Colaboração para o UOL, no Rio

29/10/2021 11h28Atualizada em 29/10/2021 16h13

O presidente nacional do PSD, Gilberto Kassab, disse no UOL Entrevista de hoje que apoia a decisão do Confaz (Conselho Nacional de Política Fazendária) de congelar por 90 dias o valor do ICMS cobrado nas vendas de combustíveis. Ele diz, no entanto, que essa é uma decisão dos governadores e que o governo federal precisa apresentar outras soluções para o problema.

O Confaz é um colegiado formado pelos secretários de Fazenda dos estados e do Distrito Federal. O objetivo da decisão tomada hoje é tentar controlar os aumentos frequentes dos preços dos combustíveis no país.

"Essa decisão do Confaz, que não é do governo federal, pode ajudar sim. Mas que o governo federal se mexa, que venha com propostas adicionais", disse o político.

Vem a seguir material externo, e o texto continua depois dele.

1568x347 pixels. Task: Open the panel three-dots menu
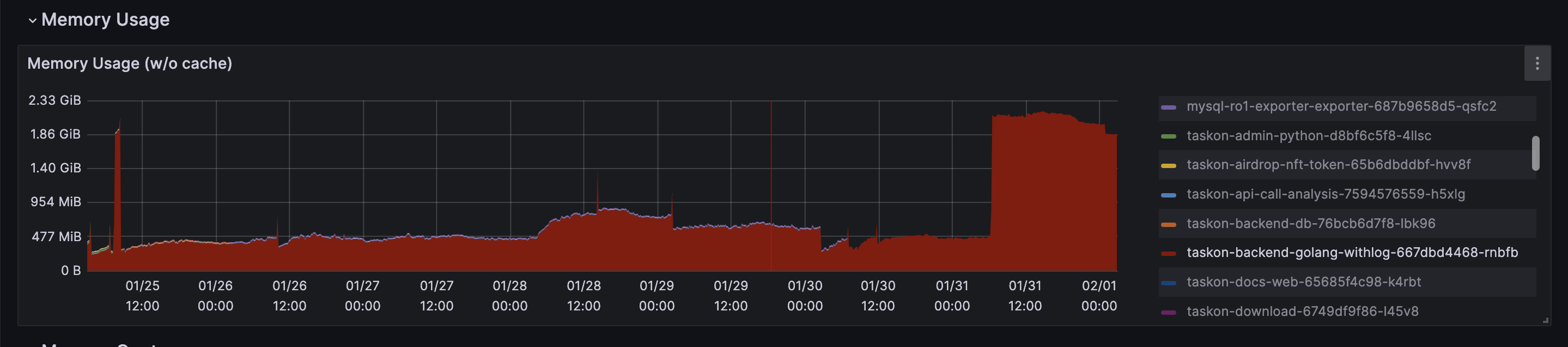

Kassab diz que tem ouvido dos caminhoneiros a dificuldade de rodar o país por causa da alta dos combustíveis. De acordo com ele, a categoria, que anunciou greve para a próxima segunda-feira, 1º, fala em parar ou largar a profissão.

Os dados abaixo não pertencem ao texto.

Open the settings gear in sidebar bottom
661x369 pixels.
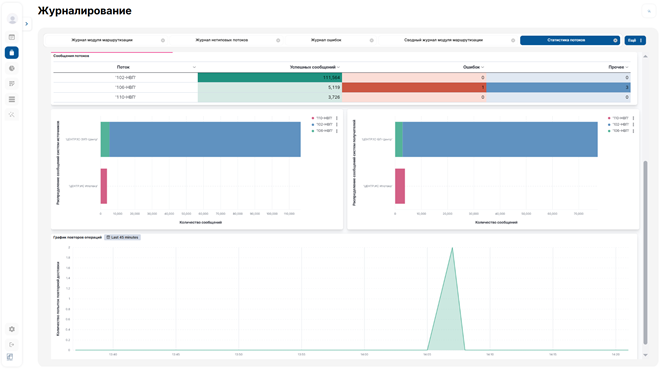point(12,329)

Eles falam em greve ou parar. Ninguém trabalha pondo dinheiro do seu próprio bolso, ainda mais uma categoria que tem dificuldades. Não são grandes empreendedores que têm poupança para perder dinheiro por muito tempo
Gilberto Kassab sobre os caminhoneiros

O político critica a posição do governo federal de não apresentar uma solução para os caminhoneiros. Ele diz que os profissionais estão fazendo ameaça de greve há várias semanas sem uma resposta de suas proposições.

"O preço dos combustíveis está inacessível para o seu trabalho e o governo não faz nada", afirma Kassab, dizendo que não defende a greve da categoria. "Jamais defenderei uma greve de caminhoneiro. É um serviço essencial, que vai trazer um prejuízo enorme, vai gerar o caos. O governo não está fazendo a sua parte. Há quantas semanas existe essa ameaça e o governo não vem com uma única proposta?".

'Não há governo'

Ao avaliar a condução da política econômica pelo governo do presidente Jair Bolsonaro (sem partido), Kassab diz que vê muita insegurança, que afasta os investidores do país. Para ele, a tendência é de qualquer investidor tirar os seus recursos do Brasil.

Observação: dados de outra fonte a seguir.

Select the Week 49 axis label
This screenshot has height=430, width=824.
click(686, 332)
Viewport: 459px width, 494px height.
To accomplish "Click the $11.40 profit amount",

Temos uma dificuldade muito grande do governo em estabelecer prioridades. Temos um Ministério da Economia que é um superministério totalmente fora de controle, sem comando, sem integração com o resto do governo
Kassab sobre a economia do país

O presidente nacional do PSD também critica o furo do teto de gastos que o governo federal fará para bancar o Auxílio Brasil. Para ele, o Executivo deveria pensar em cortes no Orçamento em vez de extrapolar os gastos públicos.

"O governo está no conforto de dizer que precisa aumentar receita para poder cumprir seus compromissos. Aí é muito fácil para qualquer governo, só que quebra o país. Eles estão às custas de programas eleitorais quebrando o país, o que importa é ganhar as eleições", disse Kassab.

O político também vê como um "perigo" a aprovação da PEC dos Precatórios, que prevê que o governo adie o pagamento de dívidas judiciais. Ele diz que a desculpa do Executivo federal de se surpreender com os R$ 89 bilhões que devem ser destinados aos precatórios no ano que vem não se justifica.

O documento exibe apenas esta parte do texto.